The patient is positioned in the left lateral decubitus with the right hip rotated forty degrees to expose the right groin. The incision is a vertical one in the midaxillary line, and it extends from the second to fifth ribs. Generous subcutaneous flaps are created using electrocautery. Also, the latissimus dorsi muscle is partially mobilized, and the digitations of the serratus anterior muscle are separated to expose the intercoastal space. For VSD closure, we entered the right chest through the right fourth intercostal space. The right lung is then retracted to expose the pericardium, which is incised 1 to 2 cm anterior to the right phrenic nerve. Stay -sutures are placed, and the thymic lobes can be either separated or resected to facilitate exposure. Heparin is then administered, the ascending aorta and both cavae are cannulated, and normothermic cardiopulmonary bypass (CPB) is initiated. The ascending aortic cardioplegia needle is then placed, the ascending order is cross- clamped, and antegrade cardioplegia is administered. Then, both cavae are snared, an oblique right atriotomy is performed parallel to the right atrioventricular grove, and the intracardiac anatomy is evaluated. Two or three pledgeted Prolene sutures are placed in a horizontal mattress fashion at the base of the septal leaflet of the tricuspid valve to facilitate visualization of the VSD. All crossing tricuspid valve chordae then are retracted with vessel loops to facilitate further exposure. It is important to completely visualize the entire margin of the defect and its relation to the aortic cusps prior to closure to avoid any residual shunts.
An appropriately sized bovine pericardial patch is then used to close the defect using running Prolene sutures starting at the papillary muscle of Lancisi toward the posteroinferior margin of the defect, followed by the superior margin. Administration of antegrade cardioplegia can be helpful to test the aortic valve and to ensure its competence during the procedure. Once the defect is closed, all vessel loops are removed, and the tricuspid valve is tested with saline to ensure its competence. The right atriotomy is then closed, and the heart is de-aired. This is followed by removal of the aortic cross- clamp. The patient is then weaned off CPB.

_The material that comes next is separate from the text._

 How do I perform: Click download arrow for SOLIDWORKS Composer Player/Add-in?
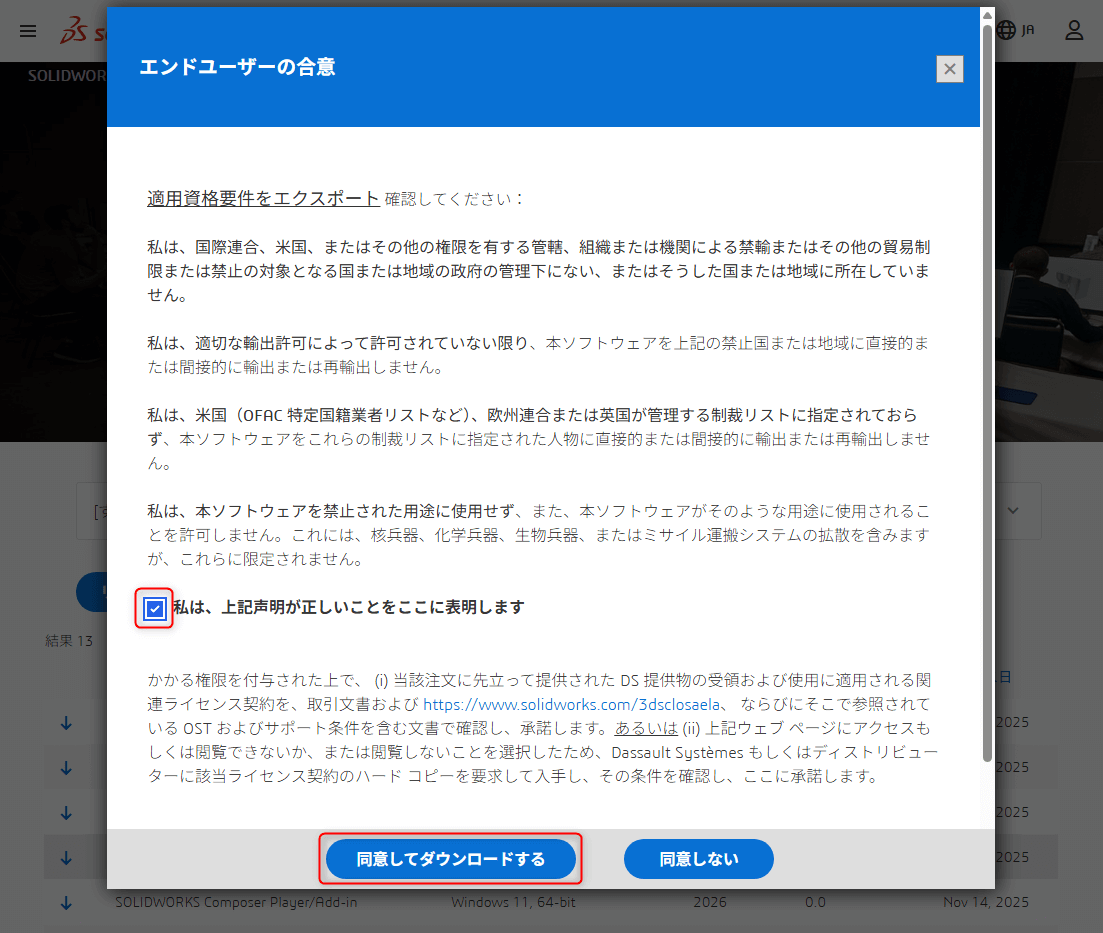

Once transesophageal echocardiogram confirms a satisfactory repair, the patient is decannulated and heparin is reversed. The pericardium is partially closed, and a single drain is placed in the right chest with its tip directed into the pericardial space. The incision is then closed in the standard fashion.
In the current case, the patient was extubated in the operating room, received no transfusion, and was discharged two days after the surgery. She continued to do well during her follow- up. We believe that VRAT is a valuable technique that is cosmetically superior and is suitable for repairing a variety of congenital heart defects.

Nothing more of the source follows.